Still Waiting on Cooperstown, Marvin Miller Gets a Fitting Induction Elsewhere

Marvin Miller might not ever end up in the Hall of Fame, but another institution has chosen to honor the innovative former leader of the players' union.
Still Waiting on Cooperstown, Marvin Miller Gets a Fitting Induction Elsewhere
Still Waiting on Cooperstown, Marvin Miller Gets a Fitting Induction Elsewhere /

Marvin Miller
National Portrait Gallery, Smithsonian Institution; gift of Peter D. Miller, son of Marvin J. Miller. © Ray Fisher

This Hall of Fame season, like several before it, has invited baseball to reckon with the question of Marvin Miller.

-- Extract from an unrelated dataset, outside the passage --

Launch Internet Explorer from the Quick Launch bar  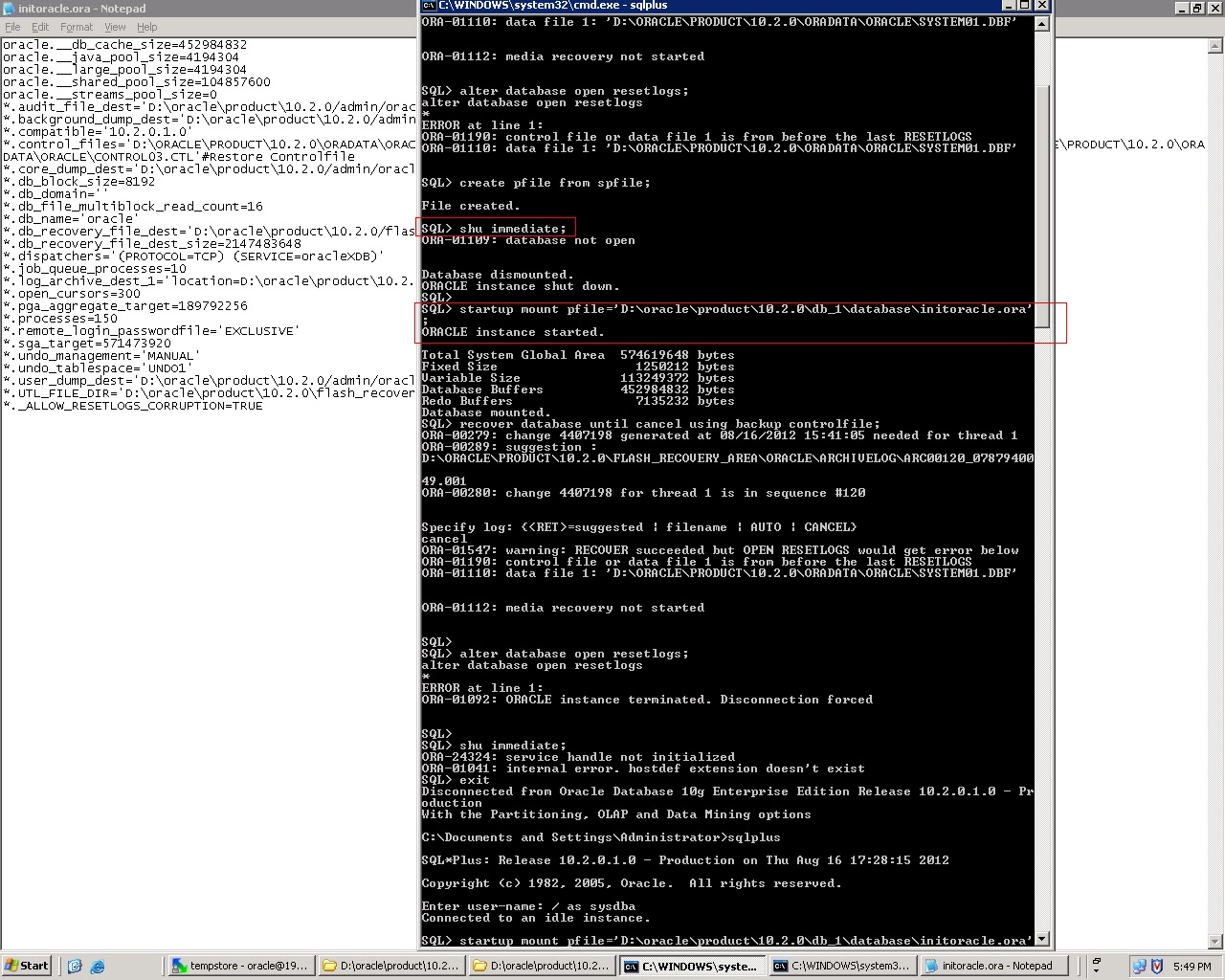point(97,966)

This is not so much a question about him—Miller’s influence is too obvious to be much debated—as it is a question about the Hall, what it means for the institution to exist without him and what sort of baseball history can be written around him. (Given that Miller’s work as the first director of the players’ union created the very structure of the modern game, it seems fair to say that the answer is a peculiarly partial one.)

Yet Miller has been put on the ballot four times for the Veterans Committee, twice for the Expansion Era Committee, and now twice for the Modern Baseball Era Committee, and he’s been passed over each time. (Before his death in 2012, he said that he did not wish to be listed on future ballots; he’s still been included on three ballots posthumously.) This year, however, there’s a new foil to the Hall’s question of Marvin Miller, as he’s just been enshrined in another grand institution of Americana: The National Portrait Gallery.

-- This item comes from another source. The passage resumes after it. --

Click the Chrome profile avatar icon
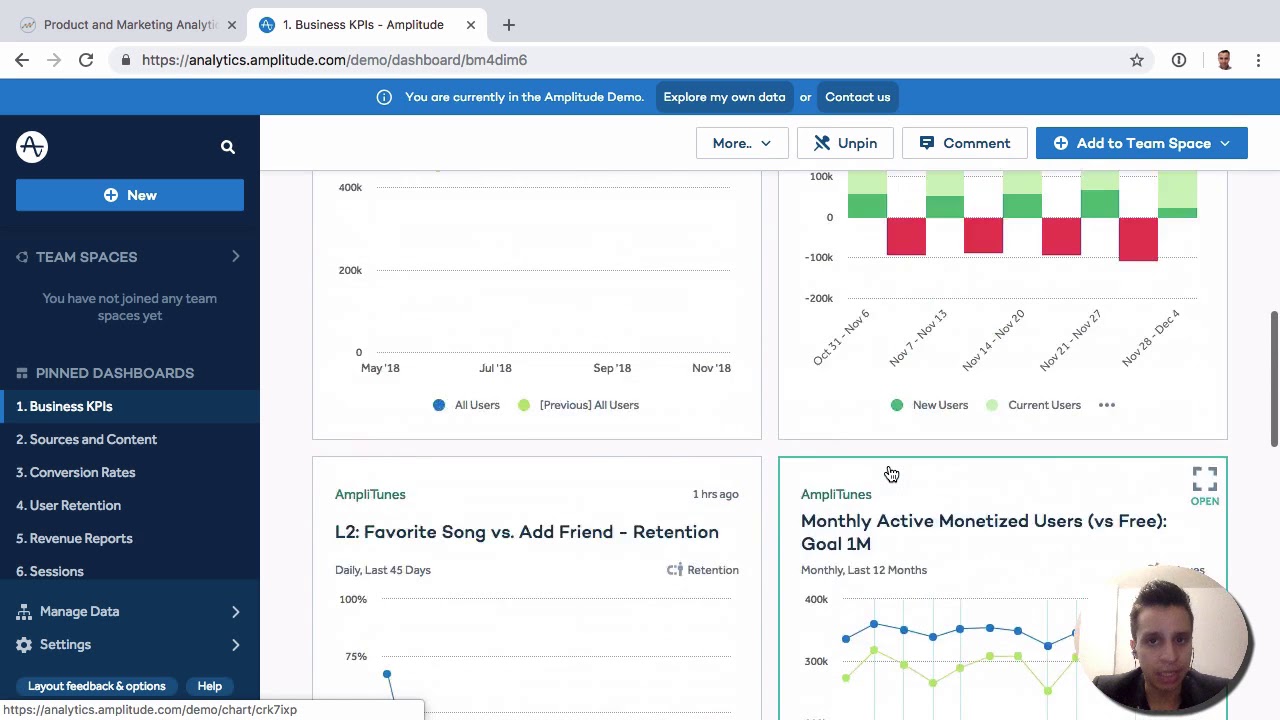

The Gallery, part of the Smithsonian Institution, holds portraits of iconic Americans; each year, an exhibit is curated of the most prominent recent additions, with a selection unveiled at a gala every November. The 25 portraits in this year’s class include actor Morgan Freeman, Olympic track star Wilma Rudolph, Nobel Prize winner Frances Arnold, and Amazon C.E.O Jeff Bezos. And, of course, Miller.

The qualifications for the National Portrait Gallery are at once more and less difficult to reach than those of the Baseball Hall of Fame; more so in the sense that the gallery’s “paramount concern” is the person’s impact on national history and culture, a naturally hard standard to meet, and less so in the sense that there is one paramount concern, rather than the electoral preferences of a fluid set of sportswriters and committee members. While Miller has not satisfied the latter, there wasn’t a question about his ability to meet the former. (He’s not alone in that; Pete Rose is in the Gallery’s collection, too, painted by Andy Warhol.)

The Gallery’s efforts for Miller started a few years ago when its director handed a pair of prospective subjects to its senior curator of photographs.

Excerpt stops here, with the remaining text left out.